On Tuesday former vice president Joe Biden released his plan to overhaul the criminal justice system if he makes it to the White House. However, his new plan stands in direct opposition to the 1994 crime bill he has so devoutly supported over the years, proving once more that he is rather fickle on his policies and may change his views on them at a moment’s notice.
However, the former VP defends himself by saying, “Like every major change, you go back and make it better.” He has decided to stick with certain parts on the bill, such as the ban on assault weapons and the early version of the Violence Against Women Act but plans to make significant changes to other areas. He says, “It worked in some areas, but it failed in others.”
According to many, including his Democratic opponents and President Donald Trump, the 1994 legislation, in partnership with other anti-crime bills of that time, are the main reason we have so many problems with our justice system. While it allowed for crime to dissipate considerably, it also raised mass incarceration, particularly among black men.
Biden claims this is just “another part of my long record that is being grossly misinterpreted.”
So just what does his new plan call for and how does that contrast to the 1994 crime bill?
One of the major components of the “Biden Plan for Strengthening America’s Commitment to Justice” is to cut back on the number of those incarcerated by eliminating the mandatory minimum sentencing for drug charges, something that Biden backed at one time by partnering with the Comprehensive Crime Control Act of 1984.
Biden also supported the 1986 Anti-Drug Abuse act, which he is now contesting. The legislation would change how federal crack and powder cocaine charges are distributed.
While most Democrats are in full support of marijuana’s legalization, Biden’s plan differs slightly as he wants cannabis to be decriminalized in addition to all former marijuana convictions being expunged. He says, “we need more research to study the positive and negative impacts of cannabis use.”
When it comes to federal charges, Biden wants to get rid of the death penalty. Again, this is something he supported under the 1994 crime bill. He reasons that most death penalties take place at the state level, leaving federal executions rarely handed out and therefore, unnecessary.
In addition, Biden is seeking to end the use of all private prisons on the federal level as well as almost entirely getting rid of solitary confinement.
The new plan would give states $20 billion in grants to increase the reduction of crime in cities and counties, therefore also reducing the number of incarcerations. However, to receive such funding, the state or local government will need to get rid of the mandatory minimum sentencing for non-violent crimes.

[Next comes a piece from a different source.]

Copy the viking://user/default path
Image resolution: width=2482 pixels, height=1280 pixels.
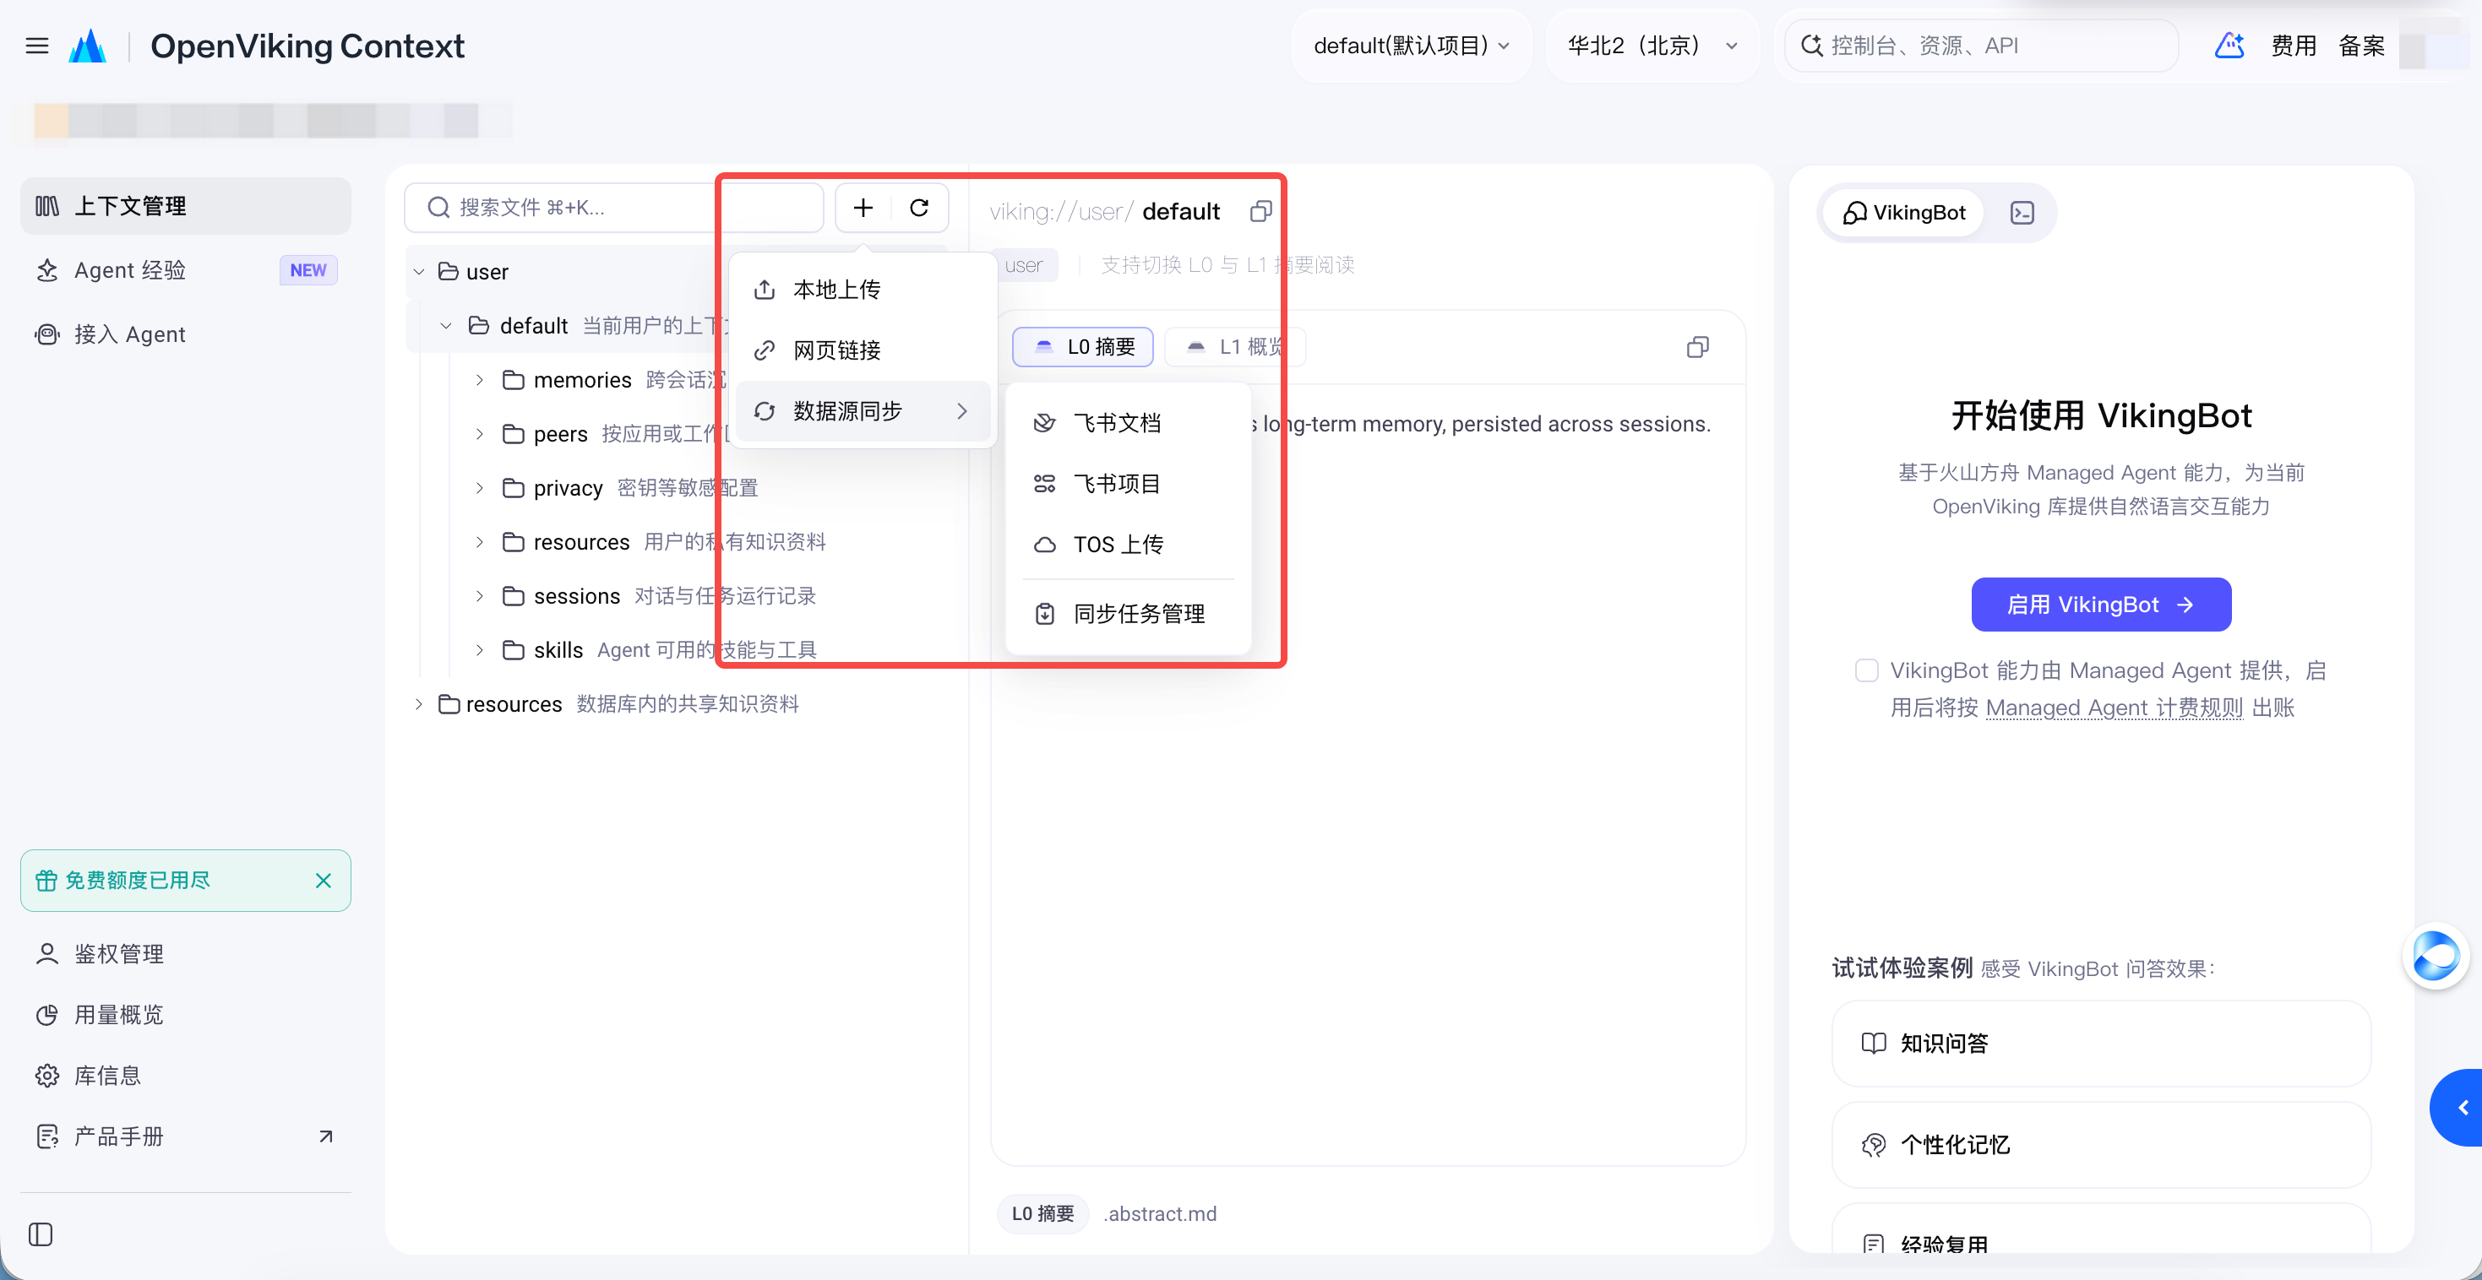pos(1260,212)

According to Biden’s campaign official, he would also “continue the tradition” of using clemency power to reduce incarcerations for certain non-violent and drug-related crimes. This is something Obama used extensively and, as such, his biggest fan would like to continue it.
A growing concern for many is to “address systemic misconduct in police departments and prosecutors’ offices.” Biden’s plan will implement more demands on consent decrees, allow for the expanding of Department of Justice investigations, and give more resources to public defenders’ offices. In addition, he will create a task force outside of the Justice Department that will examine and offer recommendations to address possible discrimination in the justice system.
One of the significant divergences from many of his opponents’ criminal justice overhaul plans is Biden’s $1 billion annual investment for “juvenile justice.” According to campaign officials, this will be used to care for and serve juvenile offenders held at the state level.
Biden claims these changes are a way to make up for the “big mistake” of putting the 1994 crime bill into effect that “trapped an entire generation.” However, many see this as last chance effort to win more African American votes and that it’s too little, too late. Biden’s opponent, Senator Cory Booker from New Jersey, is one of those. One of his substantial grievances against Biden is that it has taken him too long to apologize for the 1994 legislation that he so ardently pushed for in the past.